In-Memory Tables: Formula 1 – Performance Unleashed? Part 1

on January 2, 2018

I’ve always been fascinated by performance, and my careers and hobbies have shown this. I’ve been a rocket scientist, sports car driver, USAF fighter pilot, and now a SQL Server^® geek. When in-memory tables first came out in SQL Server 2014, I was highly intrigued by the prospect of something that did not require the “baggage” of accessing a spinning drive and traversing the SQL Server index b-trees.
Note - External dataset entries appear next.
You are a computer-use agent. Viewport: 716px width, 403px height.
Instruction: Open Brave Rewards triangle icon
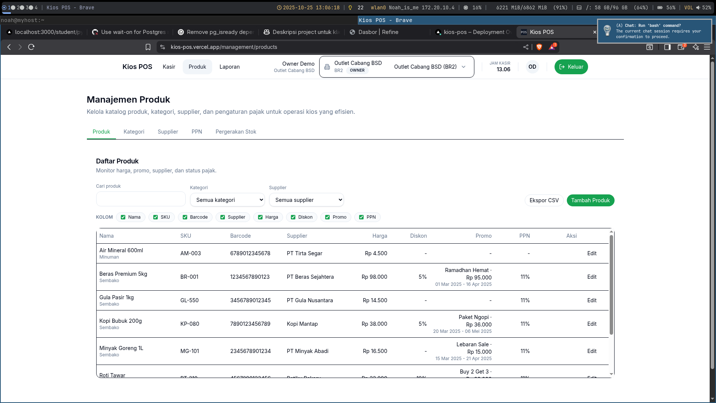[552, 47]
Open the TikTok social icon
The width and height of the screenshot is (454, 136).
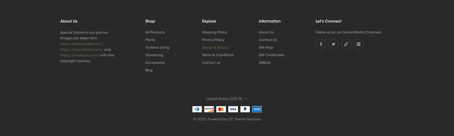click(346, 44)
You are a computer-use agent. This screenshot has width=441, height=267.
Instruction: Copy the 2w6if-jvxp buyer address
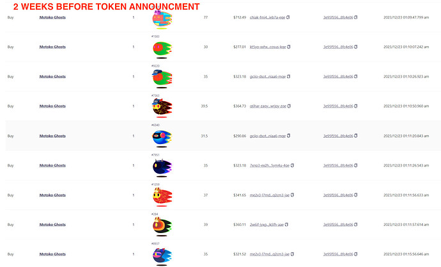[x=286, y=225]
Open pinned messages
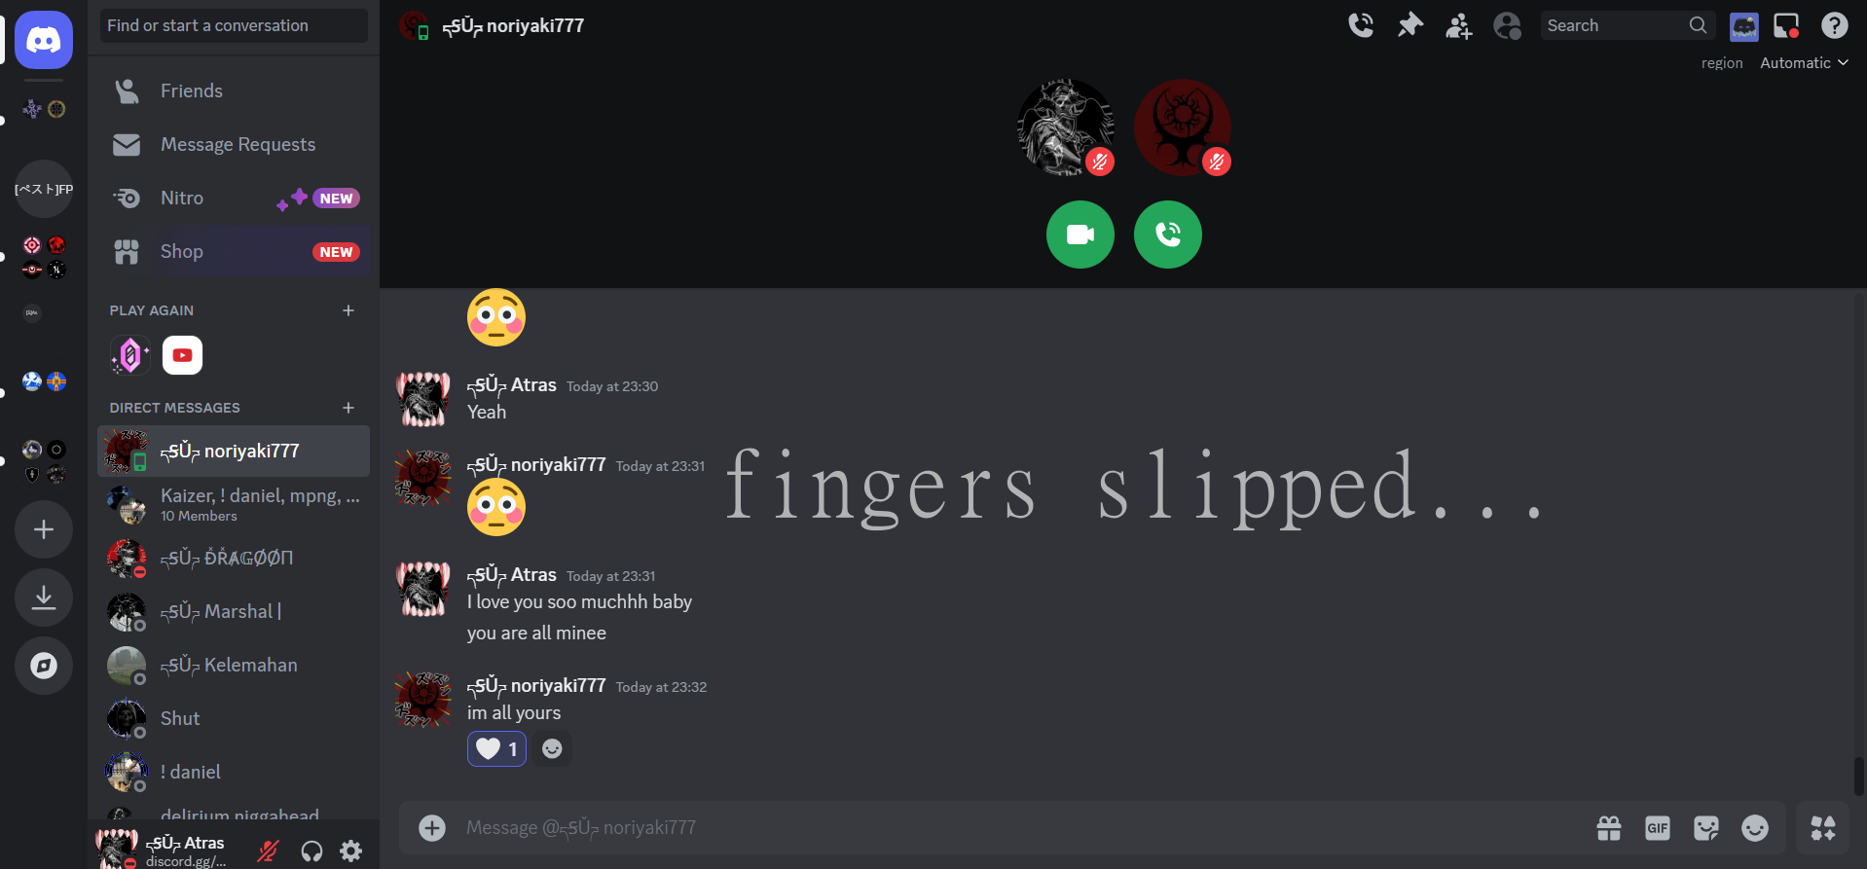This screenshot has height=869, width=1867. coord(1409,25)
This paper provides a brief description of in-memory tables, a concentration on benchmarking a series of T-SQL queries with in-memory table performance, and a performance comparison to a corresponding disk-based table. I had intended this to be a single blog, but the breadth of the topic has made this a two parter.
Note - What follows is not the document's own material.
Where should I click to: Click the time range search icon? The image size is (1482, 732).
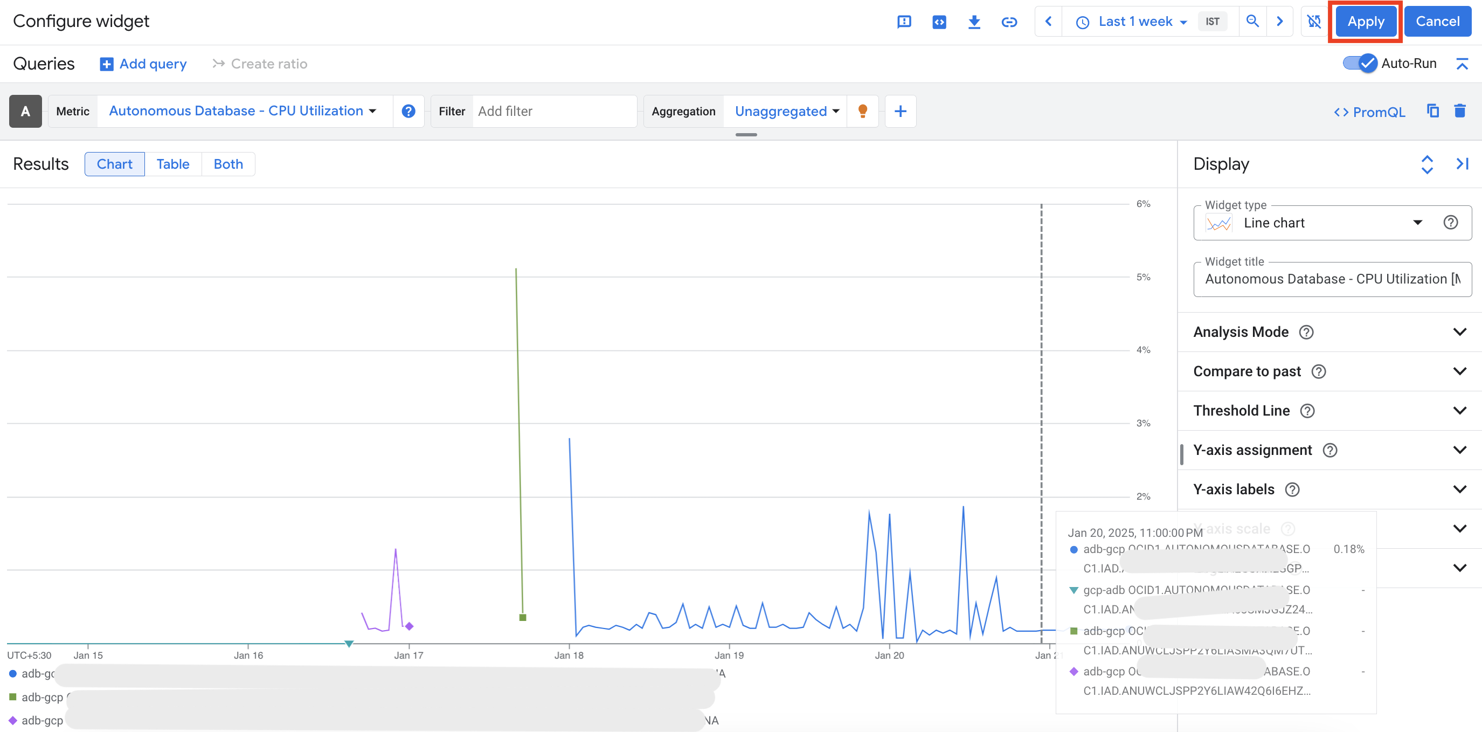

These tests were conducted on an i7 dual processor machine with 64 GB ram, 1TB SSD, and 1TB spinning drive. The disk-based queries were based on tables stored on the spinning drive. However, with this much memory for a laptop, all performance reads were essentially logical reads. Physical reads are pointed out where encountered.

These tests were an eye-opener for me. A couple of the benchmark tests gave results I didn’t expect. I corresponded with Bob Ward from Microsoft^® about the performance, and he was gracious enough to point out what was happening and why. Portions of those discussions can be found in Part 2.

Technical Overview In-Memory Tables?

Memory (RAM) has been growing increasingly cheaper over the past 20 years. What would have cost a considerable amount then is now affordable, even to smaller businesses. For example, you can now purchase a Dell^® PowerEdge^® R330 Rack Server with 1TB ram for less than $15,000 (storage not included).

CPU processors have leveled off in performance (ops/sec). We are now down at the atomic level for processing, and there isn’t more that can be done to make them faster, other than to parallelize the tasks.

Almost all the current relational databases are based on 1980s design. There just hasn’t been much to improve their design to take advantage of cheaper and more processors and cheaper memory.

So, the big question is what can be done to improve current database performance? One answer is to reduce the number of CPU cycles needed to accomplish the same tasks currently being performed. This is exactly what Microsoft did.

Their design goals were:

Accomplish same operations with fewer instructions
Integrate new approach into existing compiler/query optimizer
Reduce concurrency issues with lock-free transactions
Speed, speed, speed (desired goal was a 10x improvement in performance)

So, their approach was to construct in-memory tables using C# data structures. This data—clustered and non-clustered—would be there without need for a b-tree; data could be accessed directly through a memory location. This is not the old “pinned table” methodology, but a new approach in accessing table data that makes data more accessible with fewer instructions.

All in-memory table data, including heap, clustered, and non-clustered, exists in memory and can be accessed directly without the need to traverse a b-tree or a buffer pool. In-memory tables now exist as DLLs and are accessed directly with machine instructions.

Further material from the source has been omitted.